The brewery, 97 Columbus Road, is lined with walls of hanging art and guitars and cases of vinyl records, and Fuller watches it fill with members of the Athens area. It’s his way of sitting back and watching years of hard work come to fruition. 

But Fuller’s brewery wasn’t created overnight. He’s the classic story of homebrewer gone obsessed: initially he wanted to save money by making his own beer, but ultimately invested hundreds of thousands of dollars into starting a brewery. 

“I just have always been searching in my life for that balance of art and science, and brewing really just struck a chord with me as the perfect balance,” Fuller said. 

In 2013, Fuller made a plan to officially start his own brewery.

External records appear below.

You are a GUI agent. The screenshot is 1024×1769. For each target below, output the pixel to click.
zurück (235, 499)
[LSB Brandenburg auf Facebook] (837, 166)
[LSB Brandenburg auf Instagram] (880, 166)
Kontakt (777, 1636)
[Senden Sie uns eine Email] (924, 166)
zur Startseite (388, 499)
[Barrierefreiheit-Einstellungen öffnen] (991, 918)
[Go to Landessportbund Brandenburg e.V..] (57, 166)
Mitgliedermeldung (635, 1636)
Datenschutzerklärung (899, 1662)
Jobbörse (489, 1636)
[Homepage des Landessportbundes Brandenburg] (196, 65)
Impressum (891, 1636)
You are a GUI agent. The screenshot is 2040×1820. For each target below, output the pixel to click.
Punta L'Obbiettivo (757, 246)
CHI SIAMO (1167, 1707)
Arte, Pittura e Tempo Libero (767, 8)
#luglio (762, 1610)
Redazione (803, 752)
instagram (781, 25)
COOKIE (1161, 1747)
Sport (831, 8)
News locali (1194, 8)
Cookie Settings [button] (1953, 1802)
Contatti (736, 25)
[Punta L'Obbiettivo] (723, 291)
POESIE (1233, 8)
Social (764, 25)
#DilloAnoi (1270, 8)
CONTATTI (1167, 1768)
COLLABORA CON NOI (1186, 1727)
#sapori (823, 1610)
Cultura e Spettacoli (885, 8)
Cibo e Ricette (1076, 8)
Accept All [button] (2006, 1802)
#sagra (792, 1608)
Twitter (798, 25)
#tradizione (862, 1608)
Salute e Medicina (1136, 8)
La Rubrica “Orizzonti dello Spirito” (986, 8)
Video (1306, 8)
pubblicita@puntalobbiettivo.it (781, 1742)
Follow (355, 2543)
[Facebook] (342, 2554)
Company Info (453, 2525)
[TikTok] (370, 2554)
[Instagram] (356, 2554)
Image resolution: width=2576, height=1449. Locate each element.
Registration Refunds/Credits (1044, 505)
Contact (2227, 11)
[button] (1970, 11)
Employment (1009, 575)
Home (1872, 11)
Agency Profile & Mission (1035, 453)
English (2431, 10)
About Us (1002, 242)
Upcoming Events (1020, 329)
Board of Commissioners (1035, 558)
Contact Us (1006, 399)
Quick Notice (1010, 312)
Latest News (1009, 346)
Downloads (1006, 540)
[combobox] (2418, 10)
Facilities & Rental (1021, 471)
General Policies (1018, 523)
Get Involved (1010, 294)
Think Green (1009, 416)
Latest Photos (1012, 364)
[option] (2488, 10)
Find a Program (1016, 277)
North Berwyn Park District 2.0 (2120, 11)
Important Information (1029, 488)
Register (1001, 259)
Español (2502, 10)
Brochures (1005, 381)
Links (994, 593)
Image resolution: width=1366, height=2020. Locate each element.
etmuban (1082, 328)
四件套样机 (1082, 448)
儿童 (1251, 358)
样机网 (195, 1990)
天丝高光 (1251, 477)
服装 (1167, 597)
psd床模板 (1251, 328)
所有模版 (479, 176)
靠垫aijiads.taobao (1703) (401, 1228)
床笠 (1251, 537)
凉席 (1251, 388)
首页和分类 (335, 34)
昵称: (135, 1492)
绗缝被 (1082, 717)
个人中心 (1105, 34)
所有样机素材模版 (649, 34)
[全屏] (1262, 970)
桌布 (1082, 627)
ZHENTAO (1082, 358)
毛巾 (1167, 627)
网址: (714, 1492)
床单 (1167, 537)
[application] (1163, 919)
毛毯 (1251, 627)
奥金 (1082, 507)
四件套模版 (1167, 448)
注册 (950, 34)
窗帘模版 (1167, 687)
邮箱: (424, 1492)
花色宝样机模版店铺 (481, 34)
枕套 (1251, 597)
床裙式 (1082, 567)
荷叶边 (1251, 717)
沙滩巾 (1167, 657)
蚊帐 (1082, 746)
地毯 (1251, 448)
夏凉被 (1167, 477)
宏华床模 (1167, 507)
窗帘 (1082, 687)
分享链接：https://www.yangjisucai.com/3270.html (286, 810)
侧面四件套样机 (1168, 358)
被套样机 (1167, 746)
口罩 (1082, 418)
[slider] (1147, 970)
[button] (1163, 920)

His first step was to acquire the perfect location. Previously a used car shop, the location was already equipped with features that were attractive to Fuller, such as sloped floors that lead to a trench drain.

Regarding the name of the brewery, Fuller didn’t want anything location specific or esoteric, but something with attitude that would grab people’s attention. After going through a road atlas and reading about a sight called Devil’s Kettle Falls, the name fit perfectly. 

“I was like, Devil’s Kettle… that’s a really cool name for a brewery,” Fuller said. “And I did a little Google search, and nobody had jumped on that one. So I was just like, ‘cool, I’ll roll with it.’”

The final step: to create a specialized selection of brews for his customers to enjoy. This step was what Fuller felt the most prepared for, as he had spent the majority of his time perfecting his brewing skills. 

Typically Fuller only brews kegs, but will sometimes brew specialty barrels, using grains from Brewers Supply Group. His sizes include $3 Tasters, $4 Glasses, $5 Pints, $6 Goblets and $10 1L Steins. 

From there, Fuller began the logistics portion of running a business. Though he took on most, if not all, of the work in the beginning stages, he knew Devil’s Kettle couldn’t be a one-man job and quickly began to delegate responsibilities. 

Fuller has five bartenders, including Kyle Geele, a fifth-year student at Ohio University studying history and chemistry. Geele began homebrewing when he was 18, and when Fuller hired him he quickly began taking on more and more responsibility, helping out with cleaning, taking stock and even some light help in the brewery. 

Though most of Geele’s takeaways from his time at Devil’s Kettle have been professional, being more involved with the residents of Athens rather than just the students has made a great impact on him. 

“Getting to know the people and what makes Athens great has really opened my mind and perspective about Athens and has made me want to live here for a bit after I graduate,” Geele said.

In addition to his employees, Fuller has also received a lot of support from his partnership with a food truck called The Kitchen at Devil’s Kettle, which is a part of a larger business called Pork & Pickles. Fuller partnered with The Kitchen about two years ago, to enhance the brewery with year-round food service. 

Between working in the back, handling the taproom and filling out paperwork, Fuller finds time to interact with several customers, including Leslie Johnson and Chris Fahey, two regulars who have been coming to Devil’s Kettle since it first opened. 

“He isn’t afraid or offended to allow his customers to experiment with what he has to offer,” Johnson said. 

Johnson and Fahey have both had a hand in naming beers on the Devil’s Kettle menu, and said they both have had some of their best experiences when in Fuller’s taproom. 

“The friendly and engaging owner and staff here make it amazing,” Fahey said.

Other than the predictable challenges of running a business, Fuller’s greatest struggle has been the growing number of breweries over the years. However, Fuller feels lucky that he got his foot in the door of breweries earlier than most. He not only enacts his brewery’s quirky charm to entice customers, but also takes on a green initiative to stand out from his competitors. 

Having grown up in Berkeley, California, Fuller is a self-proclaimed “hippie at heart,” priding himself on protecting the environment. He knew brewing to be energy intensive, so he offsets that by surrounding the brewery with solar panels, which act as his primary source of energy to run the brewery. 

Every time Fuller sees people enjoying themselves at Devil’s Kettle, he feels his long journey has been so worth it. 

“You know, you’re seeing people who really love the product and love the place, and people who have come in and didn’t know me before the brewery started and are now good friends of mine,” Fuller said. “That’s really special.”